O caminho instável de Taiwan rumo à independência e à democracia

A consolidação da democracia ajudou a diferenciar a ilha do continente nas últimas décadas. Embora Taiwan não seja reconhecido como um estado independente, a grande maioria dos taiwaneses sente que sua primeira lealdade é com a ilha

A consolidação da democracia ajudou a diferenciar a ilha do continente nas últimas décadas. Embora Taiwan não seja reconhecido como um estado independente, a grande maioria dos taiwaneses sente que sua primeira lealdade é com a ilha

Campanha do Partido Democrático Progressista durante eleições em Taiwan

Por Isabelle Cheng*

Publicado em 1946, o romance Órfão da Ásia, do autor taiwanês Wu Zhou-liu, conta a história de Hu Tai-ming. Nascido em Taiwan ocupada pelo Japão, criado na tradição chinesa, Hu é forçado a entrar no sistema educacional japonês. Eventualmente, ele se vê excluído pelos japoneses e, testemunhando o horror da guerra entre a China e o Japão, ele se sente deserdado por ambos e alienado de sua casa em Taiwan.

Em 1983, quando a música pop abriu um espaço crítico para a expressão política na Taiwan autoritária, Órfão da Ásia tornou-se uma canção popular. A letra fala do órfão, com um “rosto amarelo manchado de lama vermelha” e “olhos negros encarando com terror branco”. Esse sentimento contínuo de tristeza reflete a desilusão entre os taiwaneses –o que não é surpresa quando você considera a história da ilha após 1945.

Em 1945, Taiwan tornou-se parte da República da China sob o governo nacionalista (Kuomintang), que sucedeu a dinastia Qing após a revolução Xinhai em 1912. Em 1949, quando o Partido Comunista Chinês assumiu o poder no continente após a guerra civil, o Kuomintang fugiu para Taiwan, levando consigo toda uma classe de funcionários públicos, funcionários do partido e políticos, intelectuais, industriais e tropas, bem como homens e mulheres comuns que escapavam de uma guerra devastadora.
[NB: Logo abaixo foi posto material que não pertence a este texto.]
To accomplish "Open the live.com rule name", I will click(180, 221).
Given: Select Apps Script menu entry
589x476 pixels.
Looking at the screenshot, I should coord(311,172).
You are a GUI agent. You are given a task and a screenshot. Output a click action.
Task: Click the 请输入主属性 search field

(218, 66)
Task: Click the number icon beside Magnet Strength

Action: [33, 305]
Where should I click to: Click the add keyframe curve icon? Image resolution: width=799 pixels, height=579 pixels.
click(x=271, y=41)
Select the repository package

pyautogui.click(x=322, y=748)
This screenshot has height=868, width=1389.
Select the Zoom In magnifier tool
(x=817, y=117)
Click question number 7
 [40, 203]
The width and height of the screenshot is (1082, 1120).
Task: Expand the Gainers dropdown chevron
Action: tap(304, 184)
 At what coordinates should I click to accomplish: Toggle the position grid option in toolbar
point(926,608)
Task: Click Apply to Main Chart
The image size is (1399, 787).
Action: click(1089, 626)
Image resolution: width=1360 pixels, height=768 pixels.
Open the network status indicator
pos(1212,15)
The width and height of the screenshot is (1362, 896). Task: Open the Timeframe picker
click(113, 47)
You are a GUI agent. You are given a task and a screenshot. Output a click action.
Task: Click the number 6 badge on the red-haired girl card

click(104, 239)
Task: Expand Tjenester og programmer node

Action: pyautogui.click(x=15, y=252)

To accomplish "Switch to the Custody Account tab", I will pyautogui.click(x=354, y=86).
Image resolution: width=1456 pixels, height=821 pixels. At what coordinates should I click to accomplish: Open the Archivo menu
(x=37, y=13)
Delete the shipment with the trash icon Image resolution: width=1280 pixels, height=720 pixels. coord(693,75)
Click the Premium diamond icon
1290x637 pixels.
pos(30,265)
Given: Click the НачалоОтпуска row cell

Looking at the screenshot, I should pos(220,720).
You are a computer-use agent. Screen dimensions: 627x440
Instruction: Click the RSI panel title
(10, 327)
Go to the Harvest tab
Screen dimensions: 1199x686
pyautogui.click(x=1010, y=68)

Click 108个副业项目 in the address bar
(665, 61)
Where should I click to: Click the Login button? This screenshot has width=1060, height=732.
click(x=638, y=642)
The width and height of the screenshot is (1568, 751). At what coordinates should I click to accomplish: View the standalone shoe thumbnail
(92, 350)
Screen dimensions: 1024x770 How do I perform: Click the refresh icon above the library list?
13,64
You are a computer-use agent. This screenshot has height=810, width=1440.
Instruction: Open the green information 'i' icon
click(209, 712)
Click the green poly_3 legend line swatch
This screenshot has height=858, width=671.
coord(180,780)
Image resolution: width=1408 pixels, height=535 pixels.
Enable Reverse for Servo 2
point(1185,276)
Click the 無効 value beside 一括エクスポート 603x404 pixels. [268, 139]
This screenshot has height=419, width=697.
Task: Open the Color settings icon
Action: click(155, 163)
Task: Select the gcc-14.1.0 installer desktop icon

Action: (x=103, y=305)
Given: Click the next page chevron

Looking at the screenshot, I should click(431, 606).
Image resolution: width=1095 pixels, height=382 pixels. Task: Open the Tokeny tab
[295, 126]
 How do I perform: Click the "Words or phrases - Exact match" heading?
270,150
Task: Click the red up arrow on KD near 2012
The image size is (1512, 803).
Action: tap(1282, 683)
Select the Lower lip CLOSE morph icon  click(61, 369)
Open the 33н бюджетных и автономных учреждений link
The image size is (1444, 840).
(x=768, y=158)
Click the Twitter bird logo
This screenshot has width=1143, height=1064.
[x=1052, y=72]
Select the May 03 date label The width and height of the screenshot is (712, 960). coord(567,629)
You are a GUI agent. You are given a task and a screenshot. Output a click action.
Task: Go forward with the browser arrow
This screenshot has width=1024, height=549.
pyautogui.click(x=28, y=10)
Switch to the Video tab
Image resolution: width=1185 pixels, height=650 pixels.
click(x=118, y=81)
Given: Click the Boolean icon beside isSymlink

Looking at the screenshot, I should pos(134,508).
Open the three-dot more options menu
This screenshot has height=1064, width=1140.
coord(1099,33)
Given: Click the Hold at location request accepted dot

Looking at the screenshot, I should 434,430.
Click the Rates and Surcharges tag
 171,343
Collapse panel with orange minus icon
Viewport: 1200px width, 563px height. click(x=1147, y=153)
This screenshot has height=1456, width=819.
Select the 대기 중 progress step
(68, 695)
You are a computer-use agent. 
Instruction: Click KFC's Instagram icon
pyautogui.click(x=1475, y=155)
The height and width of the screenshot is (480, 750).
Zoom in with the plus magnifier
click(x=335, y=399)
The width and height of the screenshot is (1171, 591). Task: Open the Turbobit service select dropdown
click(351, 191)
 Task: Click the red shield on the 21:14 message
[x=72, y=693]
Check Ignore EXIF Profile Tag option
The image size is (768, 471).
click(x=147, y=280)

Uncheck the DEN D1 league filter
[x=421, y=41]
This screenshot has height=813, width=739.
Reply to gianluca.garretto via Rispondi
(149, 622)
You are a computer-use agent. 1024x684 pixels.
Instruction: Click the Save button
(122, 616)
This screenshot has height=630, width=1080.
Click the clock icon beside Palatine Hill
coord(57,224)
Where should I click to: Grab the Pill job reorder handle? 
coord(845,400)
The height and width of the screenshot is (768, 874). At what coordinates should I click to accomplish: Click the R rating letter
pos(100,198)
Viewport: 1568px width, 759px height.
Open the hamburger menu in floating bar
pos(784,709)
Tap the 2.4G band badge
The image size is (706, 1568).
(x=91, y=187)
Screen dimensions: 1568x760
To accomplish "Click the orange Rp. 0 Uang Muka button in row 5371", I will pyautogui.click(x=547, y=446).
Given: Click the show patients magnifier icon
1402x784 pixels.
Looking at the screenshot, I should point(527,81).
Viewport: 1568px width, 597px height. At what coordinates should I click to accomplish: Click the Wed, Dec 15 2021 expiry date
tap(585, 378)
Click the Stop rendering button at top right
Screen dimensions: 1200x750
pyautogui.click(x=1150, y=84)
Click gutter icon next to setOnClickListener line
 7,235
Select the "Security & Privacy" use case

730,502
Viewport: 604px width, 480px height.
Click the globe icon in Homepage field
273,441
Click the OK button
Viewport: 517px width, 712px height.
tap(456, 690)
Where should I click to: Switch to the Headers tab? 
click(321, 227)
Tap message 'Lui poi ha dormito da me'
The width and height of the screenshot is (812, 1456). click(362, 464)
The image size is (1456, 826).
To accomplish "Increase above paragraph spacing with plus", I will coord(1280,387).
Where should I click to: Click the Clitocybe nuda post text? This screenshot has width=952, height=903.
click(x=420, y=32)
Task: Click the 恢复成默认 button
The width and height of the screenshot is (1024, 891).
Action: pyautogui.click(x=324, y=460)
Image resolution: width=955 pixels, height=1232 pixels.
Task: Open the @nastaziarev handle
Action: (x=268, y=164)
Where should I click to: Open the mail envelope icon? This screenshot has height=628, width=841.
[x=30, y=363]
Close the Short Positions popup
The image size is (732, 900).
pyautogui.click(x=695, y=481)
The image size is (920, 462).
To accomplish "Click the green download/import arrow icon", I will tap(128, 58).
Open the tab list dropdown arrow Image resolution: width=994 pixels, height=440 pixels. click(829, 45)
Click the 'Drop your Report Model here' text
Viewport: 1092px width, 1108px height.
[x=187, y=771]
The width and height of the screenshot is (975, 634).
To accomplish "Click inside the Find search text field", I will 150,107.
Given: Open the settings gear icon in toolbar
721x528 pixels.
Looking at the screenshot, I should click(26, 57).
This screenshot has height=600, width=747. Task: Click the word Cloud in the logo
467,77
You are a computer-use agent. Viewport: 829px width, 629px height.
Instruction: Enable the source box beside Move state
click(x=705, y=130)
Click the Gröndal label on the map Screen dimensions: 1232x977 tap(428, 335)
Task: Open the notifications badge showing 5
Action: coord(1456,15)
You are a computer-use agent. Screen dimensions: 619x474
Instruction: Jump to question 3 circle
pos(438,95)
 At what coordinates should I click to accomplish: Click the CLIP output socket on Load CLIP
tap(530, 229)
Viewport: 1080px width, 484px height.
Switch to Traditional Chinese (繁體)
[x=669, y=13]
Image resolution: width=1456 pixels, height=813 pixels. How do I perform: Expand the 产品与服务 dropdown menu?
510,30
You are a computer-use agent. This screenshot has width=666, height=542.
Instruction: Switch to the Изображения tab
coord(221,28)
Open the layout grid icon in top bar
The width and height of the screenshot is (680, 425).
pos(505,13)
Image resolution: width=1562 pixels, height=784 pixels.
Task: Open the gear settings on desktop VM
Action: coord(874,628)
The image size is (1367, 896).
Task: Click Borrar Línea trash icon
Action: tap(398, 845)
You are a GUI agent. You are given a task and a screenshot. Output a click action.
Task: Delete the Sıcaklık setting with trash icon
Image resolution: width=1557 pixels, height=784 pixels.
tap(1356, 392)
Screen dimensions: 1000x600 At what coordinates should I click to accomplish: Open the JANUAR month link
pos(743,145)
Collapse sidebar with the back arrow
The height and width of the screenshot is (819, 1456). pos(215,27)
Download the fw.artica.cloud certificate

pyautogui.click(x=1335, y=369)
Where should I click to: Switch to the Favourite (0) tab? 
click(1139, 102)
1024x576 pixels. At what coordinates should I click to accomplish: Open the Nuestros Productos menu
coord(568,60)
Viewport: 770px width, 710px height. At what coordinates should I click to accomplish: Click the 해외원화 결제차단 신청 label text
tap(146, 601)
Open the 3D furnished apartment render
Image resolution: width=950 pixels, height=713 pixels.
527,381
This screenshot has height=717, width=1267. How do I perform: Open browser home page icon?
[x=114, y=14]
O êxodo foi composto principalmente por homens, que ficaram conhecidos como “continentais” –e que aparentemente estavam apenas se refugiando temporariamente em Taiwan.

“Fortaleza Taiwan”

Depois que o Partido Comunista Chinês declarou a fundação de uma República Popular em 1º de outubro de 1949, o KMT transformou Taiwan em uma fortaleza anticomunista. Isso foi combatido por comunistas taiwaneses, defensores da independência e intelectuais liberais e de esquerda, mas Chiang Kai-shek, o líder do KMT, e seu governo impuseram a lei marcial em maio de 1949. Ostensivamente para se proteger contra a infiltração do continente, as medidas fecharam as fronteiras entre Taiwan e a China e restringiu os direitos constitucionais dos cidadãos. Seguiu-se o “Terror Branco”, que durou até 1987. Este foi um período de severa repressão durante o qual milhares foram presos e muitos executados por oposição ao Estado-partido autoritário do KMT.

A alegação do KMT de representar toda a China foi inicialmente apoiada pelos EUA. Os EUA também apoiaram a ocupação de Taiwan da sede da China nas Nações Unidas, até outubro de 1971, quando uma resolução da Albânia de que a República Popular deveria ter o assento foi aprovada pela Assembleia Geral. No ano seguinte, o presidente norte-americano, Richard Nixon, visitou Pequim como parte de um processo de normalização das relações entre Washington e Pequim.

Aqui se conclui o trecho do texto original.